[BEGIN Document]

Here It Comes! (The Year End Rally)


It's time everybody! Here comes the year-end rally. Haven’t you heard about it? Well, you should know that it comes every year. Remember last year when the anticipation of Bush’s re-election made it a sure bet that the market would rally? Good for business, good for stocks and strong on foreign policy – the basis for his election. And sure enough, the market obliged. 

Remember the year before that in November of 2003? That rally was in part, motivated by President Bush’s “mission accomplished” photo op on the air craft carrier. That calmed the public, since many were worried at that time that the Iraq affair would turn into an ugly, tragic, and expensive military boondoggle without a clearly defined and winnable mission. The day after Thanksgiving air craft carrier speech put everyone’s minds at ease that it was in fact, “mission accomplished”, and the stock market rallied. 

A year end rally is even more of a sure thing this year, because (as everyone knows), this is a year, 2005, that ends in a “5.” And everyone knows that the “5” years are up years in the stock market. The market is about even so far this year, and since it's time for the year end rally, well, can I make it any easier for you? Just call your broker, or log on and buy stocks, because this one is a lay up. You might as well spend the stock market profits now, because this year end rally is a sure thing. Now we must deal with the matter of picking the stocks. You want a stock that has good “up-go-edness.” You could sift through tens of thousands of stocks, but why waste time? Just go with the blue chip with the most up-go-edness – that would be Google. If you want more of a value play, try Sandisk or Apple Computer. Or even less risky is the Dow Transportation ETF (IYT). These all have good “up-go-edness.” If you want to do your own research, tune into Cramer on CNBC and do whatever research you would feel is appropriate for your “investment” by taking his advice. Could I make it any easier for you? This year end rally is a sure thing!

OK, you want to confirm this with a few charts? Here goes.

Dow Jones Transportation Index

Below is a 3-year weekly chart of the red hot Dow Jones Transportation Index. As you can see the pattern is one of an ascending triangle with a recent breakout. Using measurement principle, the transportation index should reach a vertical target that is about as tall as the double blue line depicted in the chart. That should take the transportation index to about 4,600 or more.

Is it “Mission Accomplished” for the beginning of the year-end rally for the Transportation Index? Maybe not! It is ominous that the most recent rally of more than 10% in 3 weeks has not included weekly trading volume that was more than an average week's volume. An examination of the Dow transports’ component stocks shows that this index can be easily moved by many illiquid stocks, many of which trade less than a million shares in a day (see for a conspiracy theory). The transport index moved to a new high on Wednesday, yet as of Wednesday with 60% of the week completed, the Transportation index has traded less than 45% of a week's average volume. But you must not worry, because the year-end rally is a sure thing.

[END Document]

→ **Problem set**:
**a.** From the year-end rally piece, transcribe the passage starting at "Here It Comes!" and ending at "the market obliged.".
**b.** In the year-end rally piece, what level should the Dow Jones Transportation Index reach according to the measurement principle?
**c.** Write the next part of the year-end rally piece, picking up after its final sentence.

[BEGIN Excerpted data]

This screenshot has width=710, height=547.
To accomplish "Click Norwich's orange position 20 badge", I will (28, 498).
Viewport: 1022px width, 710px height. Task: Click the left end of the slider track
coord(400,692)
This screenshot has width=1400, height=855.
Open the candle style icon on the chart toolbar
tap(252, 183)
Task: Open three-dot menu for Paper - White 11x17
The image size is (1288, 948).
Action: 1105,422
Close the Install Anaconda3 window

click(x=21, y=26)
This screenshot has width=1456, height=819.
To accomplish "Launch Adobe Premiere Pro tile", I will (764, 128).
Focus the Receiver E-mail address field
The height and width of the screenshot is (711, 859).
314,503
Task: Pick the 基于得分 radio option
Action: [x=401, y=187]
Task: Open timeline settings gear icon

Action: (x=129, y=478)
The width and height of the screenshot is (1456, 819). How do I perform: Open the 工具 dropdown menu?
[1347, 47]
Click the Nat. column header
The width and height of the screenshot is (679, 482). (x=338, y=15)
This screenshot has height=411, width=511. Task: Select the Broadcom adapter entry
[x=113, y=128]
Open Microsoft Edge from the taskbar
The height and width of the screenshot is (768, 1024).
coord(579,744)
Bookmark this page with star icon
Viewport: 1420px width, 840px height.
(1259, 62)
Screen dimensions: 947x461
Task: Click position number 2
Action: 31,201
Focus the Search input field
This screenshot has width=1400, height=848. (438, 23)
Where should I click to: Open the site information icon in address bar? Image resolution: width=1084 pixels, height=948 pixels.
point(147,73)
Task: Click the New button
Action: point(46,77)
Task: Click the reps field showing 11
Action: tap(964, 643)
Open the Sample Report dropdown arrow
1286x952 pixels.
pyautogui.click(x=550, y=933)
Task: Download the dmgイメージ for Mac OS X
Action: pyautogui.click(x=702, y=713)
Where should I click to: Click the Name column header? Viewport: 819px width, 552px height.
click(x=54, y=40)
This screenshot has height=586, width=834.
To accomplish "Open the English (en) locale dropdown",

[END Excerpted data]

→ **Exercise results**:
**a.**
Here It Comes! (The Year End Rally)


It's time everybody! Here comes the year-end rally. Haven’t you heard about it? Well, you should know that it comes every year. Remember last year when the anticipation of Bush’s re-election made it a sure bet that the market would rally? Good for business, good for stocks and strong on foreign policy – the basis for his election. And sure enough, the market obliged.

**b.** About 4,600 or more.

**c.**
Nasdaq 100 Index

The Nasdaq 100 has met its December 2004 highs achieved after the election of George W. Bush. This year, the Nasdaq 100 has made these highs with a dose of high volume of the Nasdaq 100 ETF (QQQQ). Heavy volume of the quadruple Q’s seems to come into the market at key technical levels, and 40 is no exception. Want to review another conspiracy theory? (See article). Whether we get our year end rally should be tipped off by whether the quadruple Q’s can break above 40 in a decisive manner. This is important regardless of whether it gets there as the result of a conspiracy or as a result of free market forces. We should know whether we will get our year end rally soon by whether the Q’s find support at 40, or whether they drop back and remain in their trading range.

NYSE

In order to make a bearish point, I went through the universe of momentum indicators that would paint a bearish picture for one of the market leading indices, the New York Stock Exchange Index. It took awhile, but I found a couple. But why make bearish points when a year end rally is a sure thing? These volume and momentum divergences don’t mean squat, because a year end rally is a sure thing!

Russell 2000

The strength in the Dow Transportation index and NYSE index are diverging a bit from the other recently weaker indices. Consider the Russell 2000 small cap index. The one year daily chart suggests that the Russell is struggling with the top of a resistance trendline. It could break decisively above the trendline, but given the sharp nature of the rally so far, at least a consolidation, if not a healthy correction would be in order for the Russell. The recent daily action looks erratic and not consistent with a sustainable rally. I’d even go so far as to suggest that the sharpness of the rally smells like short covering. But this is no matter, because the year-end rally is a sure thing...Isn’t it?

Similar emotional-looking action may be found in the mid-caps. The risk to reward ratio doesn’t look too favorable for buying the mid-cap index at 713 as of Wednesday evening. Yet this conclusion would only apply if I didn’t know that there was going to be a year end rally. Remember, it’s November and the year ends in a 5! A year end rally is a sure thing, I say.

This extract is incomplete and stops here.